Obdachloser zeigt Hildesheim aus anderem Blickwinkel

Claude Englebert (rechts), Inhaber der Bonifatiuswerk-Personalstelle, setzt sich gemeinsam mit dem wohnungslosen Sven in sozialen Stadtführungen für mehr Toleranz gegenüber Obdachlosen ein. (Foto: Kongregation der barmherzigen Schwestern, Hildesheim)
Claude Englebert (rechts), Inhaber der Bonifatiuswerk-Personalstelle, setzt sich gemeinsam mit dem wohnungslosen Sven in sozialen Stadtführungen für mehr Toleranz gegenüber Obdachlosen ein. (Foto: Kongregation der barmherzigen Schwestern, Hildesheim)

08.11.2023

Das Projekt "Street Smart" der Vinzenzpforte, eine soziale Begegnungsstätte der Vinzentinerinnen Hildesheim, möchte der sozialen Unsichtbarkeit etwas entgegensetzen. Wohnungslose und bedürftige Menschen entwickeln in vertrauensvoller Zusammenarbeit mit Jugendlichen der Fachstelle Jugendpastoral Hildesheim eine Stadtführung.
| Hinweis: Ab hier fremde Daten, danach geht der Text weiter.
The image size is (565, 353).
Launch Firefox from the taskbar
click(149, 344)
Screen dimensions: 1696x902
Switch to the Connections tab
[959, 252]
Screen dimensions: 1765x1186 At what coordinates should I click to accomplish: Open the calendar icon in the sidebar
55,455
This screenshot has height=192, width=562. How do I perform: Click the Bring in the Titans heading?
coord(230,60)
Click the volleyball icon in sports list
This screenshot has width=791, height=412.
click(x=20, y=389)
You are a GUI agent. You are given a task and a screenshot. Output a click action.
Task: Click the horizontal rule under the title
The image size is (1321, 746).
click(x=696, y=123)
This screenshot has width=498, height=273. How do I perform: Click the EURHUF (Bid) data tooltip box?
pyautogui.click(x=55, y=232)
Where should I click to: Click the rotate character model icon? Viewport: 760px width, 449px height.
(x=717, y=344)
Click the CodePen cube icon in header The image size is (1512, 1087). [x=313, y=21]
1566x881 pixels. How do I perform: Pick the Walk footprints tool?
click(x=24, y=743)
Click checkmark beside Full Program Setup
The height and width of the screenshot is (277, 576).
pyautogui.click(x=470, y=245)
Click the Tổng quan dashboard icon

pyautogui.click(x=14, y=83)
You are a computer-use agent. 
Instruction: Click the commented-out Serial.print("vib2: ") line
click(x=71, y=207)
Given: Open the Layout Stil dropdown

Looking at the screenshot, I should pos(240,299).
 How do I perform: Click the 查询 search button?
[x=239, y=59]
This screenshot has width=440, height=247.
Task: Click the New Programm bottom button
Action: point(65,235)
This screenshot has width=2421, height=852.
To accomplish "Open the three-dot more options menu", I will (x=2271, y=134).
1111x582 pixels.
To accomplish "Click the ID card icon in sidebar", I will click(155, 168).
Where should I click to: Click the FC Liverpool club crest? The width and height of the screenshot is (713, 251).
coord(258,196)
Claude Englebert ist Projektverantwortlicher von "Street Smart". Dabei handelt es sich um eine mit 30.000 Euro vom Bonifatiuswerk geförderte Personalstelle. "Wir wollen Kirche durch gelebte und engagierte Gemeinschaftsarbeit auf die Straßen und Plätze unserer Stadt tragen", sagt Claude Englebert. Regelmäßig begleitet er die Stadtführungen, bei denen Gäste der Vinzenzpforte Touristen wie auch Einheimische durch die Stadt führen, um deren Wahrnehmung armer und suchtkranker Menschen zu verändern und die Stadt aus einem anderen Blickwinkel zu zeigen, nämlich mit allen Problemen und Herausforderungen, die Obdachlose bewältigen müssen.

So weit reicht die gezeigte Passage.